昨年、19年ぶりの日本出身横綱となり、フィーバーを巻き起こした稀勢の里。しかし、それからわずか1年で相撲人生の“土俵際”に立たされるとは、果たして誰が想像しただろうか。復活を期した一月場所も、6日目から途中休場している。

 

「年6場所が定着した58年以降、横綱の5場所連続休場は、歴代5位の不名誉な記録です。ましてや稀勢の里は横綱になってまだ6場所なのに、皆勤は1場所だけですからね」(相撲ライター)

 

そんな彼が悲壮な決意を表明したのは1月24日のこと。

 

「次の場所は覚悟を決めてと思っている。
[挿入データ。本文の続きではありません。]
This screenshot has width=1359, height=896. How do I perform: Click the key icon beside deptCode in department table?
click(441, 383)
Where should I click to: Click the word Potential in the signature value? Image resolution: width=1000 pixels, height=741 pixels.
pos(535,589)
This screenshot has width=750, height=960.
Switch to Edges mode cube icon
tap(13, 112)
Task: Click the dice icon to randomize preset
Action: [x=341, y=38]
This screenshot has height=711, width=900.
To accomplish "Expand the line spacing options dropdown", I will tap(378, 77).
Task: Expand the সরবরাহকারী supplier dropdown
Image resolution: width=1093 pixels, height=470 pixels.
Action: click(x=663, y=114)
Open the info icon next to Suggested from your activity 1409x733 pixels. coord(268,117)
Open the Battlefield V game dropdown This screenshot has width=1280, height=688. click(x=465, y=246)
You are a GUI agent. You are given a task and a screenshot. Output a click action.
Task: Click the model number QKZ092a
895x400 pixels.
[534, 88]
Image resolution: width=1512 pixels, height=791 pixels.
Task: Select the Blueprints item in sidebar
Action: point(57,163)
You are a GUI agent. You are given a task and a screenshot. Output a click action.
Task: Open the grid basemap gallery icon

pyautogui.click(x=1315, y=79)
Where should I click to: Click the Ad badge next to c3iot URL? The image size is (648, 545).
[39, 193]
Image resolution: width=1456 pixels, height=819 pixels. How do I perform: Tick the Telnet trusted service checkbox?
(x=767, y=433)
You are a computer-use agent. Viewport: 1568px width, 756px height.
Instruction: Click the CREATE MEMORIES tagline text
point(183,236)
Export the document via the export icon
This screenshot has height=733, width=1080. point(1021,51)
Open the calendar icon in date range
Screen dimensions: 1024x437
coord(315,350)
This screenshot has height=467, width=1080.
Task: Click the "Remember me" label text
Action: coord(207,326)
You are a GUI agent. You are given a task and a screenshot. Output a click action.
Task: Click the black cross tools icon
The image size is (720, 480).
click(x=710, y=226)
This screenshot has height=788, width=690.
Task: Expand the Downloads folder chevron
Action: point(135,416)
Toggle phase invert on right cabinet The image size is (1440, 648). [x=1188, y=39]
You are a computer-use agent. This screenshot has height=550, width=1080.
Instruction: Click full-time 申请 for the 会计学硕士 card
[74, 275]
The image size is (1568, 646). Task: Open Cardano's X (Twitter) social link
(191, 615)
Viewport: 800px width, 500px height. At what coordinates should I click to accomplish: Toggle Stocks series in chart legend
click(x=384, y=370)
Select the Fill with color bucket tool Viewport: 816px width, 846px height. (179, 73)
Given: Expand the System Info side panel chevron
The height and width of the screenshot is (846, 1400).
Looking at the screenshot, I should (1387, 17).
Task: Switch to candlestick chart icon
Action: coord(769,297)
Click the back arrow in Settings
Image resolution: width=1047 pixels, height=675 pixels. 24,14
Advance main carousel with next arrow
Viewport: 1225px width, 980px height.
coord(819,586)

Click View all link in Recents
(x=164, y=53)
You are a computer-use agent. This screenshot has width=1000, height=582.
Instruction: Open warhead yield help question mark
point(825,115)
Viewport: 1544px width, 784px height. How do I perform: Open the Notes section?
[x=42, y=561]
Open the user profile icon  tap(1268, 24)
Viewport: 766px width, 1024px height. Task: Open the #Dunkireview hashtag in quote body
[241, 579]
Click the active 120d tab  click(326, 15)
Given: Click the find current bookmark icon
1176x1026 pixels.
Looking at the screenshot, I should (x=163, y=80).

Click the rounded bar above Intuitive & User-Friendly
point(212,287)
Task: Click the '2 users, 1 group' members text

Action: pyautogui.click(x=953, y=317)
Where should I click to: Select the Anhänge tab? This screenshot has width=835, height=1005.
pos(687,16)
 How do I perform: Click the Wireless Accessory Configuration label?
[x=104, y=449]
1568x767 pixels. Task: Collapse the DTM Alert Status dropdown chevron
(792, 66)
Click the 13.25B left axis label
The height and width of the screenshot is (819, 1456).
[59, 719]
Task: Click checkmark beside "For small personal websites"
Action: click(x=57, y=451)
(横綱に)上がったときから(不振が続けば)常にそういう気持ちでやってきた」

 

その真意を知るために、父・萩原貞彦さんを取材した。

 

「不調の原因?やはり横綱の持つ責任というのは大きいですからね。日本出身で19年ぶりだから、モンゴル出身だからとかは関係ないでしょう。やっぱり重みも大関とは違うんですよ。相撲は日本の国技であると同時に神事でもある。横綱だけが伊勢神宮や明治神宮などで奉納土俵入りをする。そんな横綱という地位を背負うことに、(息子も)まだ戸惑っているのでしょう」

 

――横綱は次の場所について“覚悟を決めて”と、発言していますが?

 

「もし次の場所に出たとき成績が悪かったら?……まぁそのときは引退するということでしょう。それは(親としての私にも)覚悟はできています。ただ、このまま終わるのは残念すぎるけど……。いまも期待してくれている人たちがいるのは親としても嬉しいこと。でも、その期待に応えることができるかどうかは、本人次第としか言えませんね」

 

父やファンたちの祈りを背中に受け、稀勢の里の土俵人生をかけた闘いはすでに始まっている。